Aquila finance and corporate general manager Martin Alciaturi told a broker’s conference yesterday that the first underground longwall was already under construction immediately adjacent to and downdip from BHP Billiton Mitsubishi Alliance’s Peak Downs mine.
He said a twin drift, twin shaft underground longwall mine feeding a coal handling and preparation plant would produce a hard coking coal product.
“The coal is assessed as low volatile, standard-grade hard coking and large sample testing is underway with a broader marketing program to commence soon,” Alciaturi said.
Production for the first longwall would peak at 5.6Mtpa and average 4.5Mtpa over the first 10 years of full production.
Hard coking coal would be targeted from three seams – Harrow Creek Upper, Harrow Creek Lower and Dysart.
The mine will be accessed via twin parallel drifts at the shallowest area of the resource, which should minimise capital cost and construction time.
Surface excavation will be by box-cut to a depth of approximately 20m, after which it will be stabilised, covered and backfilled.
The proposed 1200 tonne per hour CHPP will utilise a standard washing process – screens, dense media cyclones, spirals and flotation – and produce a hard coking coal product.

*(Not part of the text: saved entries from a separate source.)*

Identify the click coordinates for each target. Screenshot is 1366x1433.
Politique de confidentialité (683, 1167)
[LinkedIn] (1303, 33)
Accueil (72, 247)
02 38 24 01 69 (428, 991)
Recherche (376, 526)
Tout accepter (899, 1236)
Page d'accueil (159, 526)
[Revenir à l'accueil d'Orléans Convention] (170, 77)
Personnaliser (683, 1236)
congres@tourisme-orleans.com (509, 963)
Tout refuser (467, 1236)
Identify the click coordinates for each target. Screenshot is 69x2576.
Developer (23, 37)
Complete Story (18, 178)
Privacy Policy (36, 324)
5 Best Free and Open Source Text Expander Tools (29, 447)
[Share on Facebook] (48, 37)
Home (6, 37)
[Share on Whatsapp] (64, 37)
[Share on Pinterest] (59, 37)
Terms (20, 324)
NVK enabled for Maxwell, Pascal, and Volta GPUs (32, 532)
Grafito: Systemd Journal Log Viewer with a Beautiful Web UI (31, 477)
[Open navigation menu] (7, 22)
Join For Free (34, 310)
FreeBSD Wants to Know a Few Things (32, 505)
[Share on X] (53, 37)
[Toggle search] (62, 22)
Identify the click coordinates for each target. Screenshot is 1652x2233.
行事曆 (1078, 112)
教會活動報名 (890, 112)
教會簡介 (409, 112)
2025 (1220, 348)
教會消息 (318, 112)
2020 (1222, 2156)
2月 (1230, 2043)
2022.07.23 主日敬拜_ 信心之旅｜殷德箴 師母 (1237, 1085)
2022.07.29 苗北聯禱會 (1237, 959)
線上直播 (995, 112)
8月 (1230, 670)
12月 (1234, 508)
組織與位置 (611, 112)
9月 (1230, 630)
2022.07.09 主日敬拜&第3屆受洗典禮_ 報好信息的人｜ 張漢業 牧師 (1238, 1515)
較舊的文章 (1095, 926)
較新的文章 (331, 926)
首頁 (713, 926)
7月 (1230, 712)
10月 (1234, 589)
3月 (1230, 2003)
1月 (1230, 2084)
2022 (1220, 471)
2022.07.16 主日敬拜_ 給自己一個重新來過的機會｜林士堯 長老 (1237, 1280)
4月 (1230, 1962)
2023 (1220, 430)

The CHPP has a potential scalability to accommodate the installation of a second longwall for up to 8Mtpa at full production from 2020.
“All major project approvals are in place: environmental approval, the mining lease was granted in August 2011, cultural heritage management plan has been executed and registered and the land compensation agreement executed,” Alciaturi said.
The contract had been awarded and work had commenced to excavate the box-cut for the underground access, he said.
Aquila’s coal program is being led by Stephen Pilcher, the former executive general manager – project development for Vale in Australia and former operations manager at Xstrata’s Oaky North longwall mine.